Table 1 shows the results from the first experiment. The HPOM could not be calculated successfully when the ES was 3 during these experiments. Therefore, the results were analysed after excluding results when the ES was set to 3. On average the processing time for each experiment was about 80 s when the ES was less than 10. The standard deviation was about ±5 s. When the ES was 14, about 470 s were required, with a standard deviation of ± 15 s. As the ES increased, the processing time gradually increased. However, this did not affect the average cost. The estimated ORCP remained constant regardless of the ES. In
Table 1, the distribution of the ORCP, displayed as a distance, shows a tendency to decrease as ES increases, but when the ES exceeds a certain number, the processing time and distribution both increase.
The second experiment was carried out with the ES set to 7, reflecting the average performance from the first experiment.

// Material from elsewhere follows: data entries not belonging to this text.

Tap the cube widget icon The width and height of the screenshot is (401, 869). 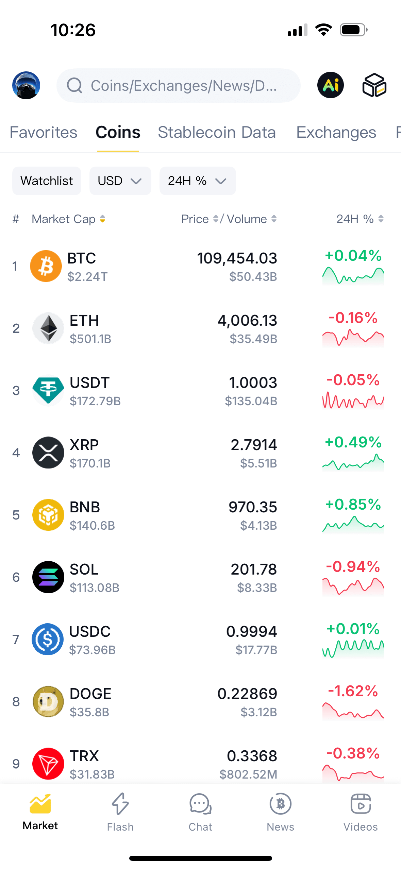[374, 85]
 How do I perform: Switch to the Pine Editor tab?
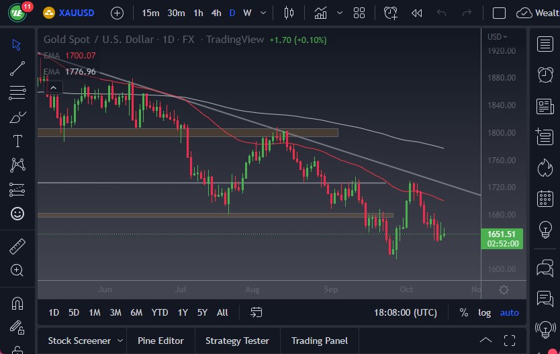(160, 341)
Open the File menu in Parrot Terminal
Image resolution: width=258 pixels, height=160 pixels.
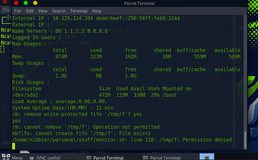[18, 11]
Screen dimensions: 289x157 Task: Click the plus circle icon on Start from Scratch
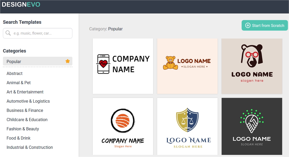tap(248, 25)
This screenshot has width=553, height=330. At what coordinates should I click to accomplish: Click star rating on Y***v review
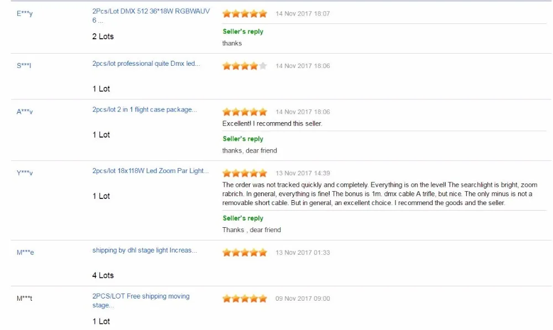(245, 173)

Table 2 shows the results from the second experiment. The processing time was over 1 min when the MDG was set to 0 degrees, while it was less than 1 s when the MDG was above 1 degree. Furthermore, the average of the ORCP and the radius of the HPOM remained constant within a 1-pixel range. The distribution of the ORCP was most concentrated when the MDG was set to 0, independent of the AAE. However, the distribution of the ORCP was irregular when MDG was over 0. The average cost was found to be directly proportional to the AAE without being affected by changes to the MDG.
4. Discussion
We confirmed in the first experiment that the HPOM can be estimated by using the proposed method and the ES had an effect on the HPOM estimation process. The minimum amount of accurate data required for the estimation of HPOM was found to be three in this paper. However, when the ES was three, the estimation of the HPOM failed. This is due to the random sampling characteristics of RANSAC and the fact that half of the TS consists of error data. The RANSAC method relies on probability because it randomly selects a sample in order to estimate the best fit model. Therefore, the probability of estimating a suitable model is determined in proportion to the error data ratio and the number of estimation iterations. When, the ES is 3, the probability that all data selected for estimating the HPOM does not contain errors is less than 1.3%. The number of iterations is also determined by the ES. The maximum number of iterations when ES is 3 is 35. The means that HPOM estimation was impossible when the ES was 3, as the probability of estimating the HPOM accurately is less than 1.3%, and this is unlikely to occur once over the maximum 35 iterations. Consequently, HPOM estimation is almost impossible according to the probabilities at play when the ES is 3. In addition, when the ES was set excessively high, the processing time increased while the accuracy decreased. The increase in processing time is an expected result of the ORCP inference because the number of straight lines generated is proportional to the ES. Increasing the ES also causes a growth in the possibility an error is included in the data sample. Therefore, the ORCP of the estimated HPOM has a wide spread, as the error proportion of the samples included in the ES increases. Conversely, when the ES is minimized, the ORCP distribution becomes wide because the mathematical model of the initial HPOM is only weakly acquired in the RANSAC process. In summary, an increase in the number of ESs leads to an increase in processing time of whole process, and the error sample ratio of ES, but increases the accuracy of ORCP and radius accuracy of HPOM. In addition, comparing the result of ES is 10 and 14 in
Table 1, an unnecessary number of ESs may cause a decrease in performance. Therefore, it can be said that the model estimation is more flexible. Consequently, it is vital to set an appropriate ES in order to calculate the HPOM accurately.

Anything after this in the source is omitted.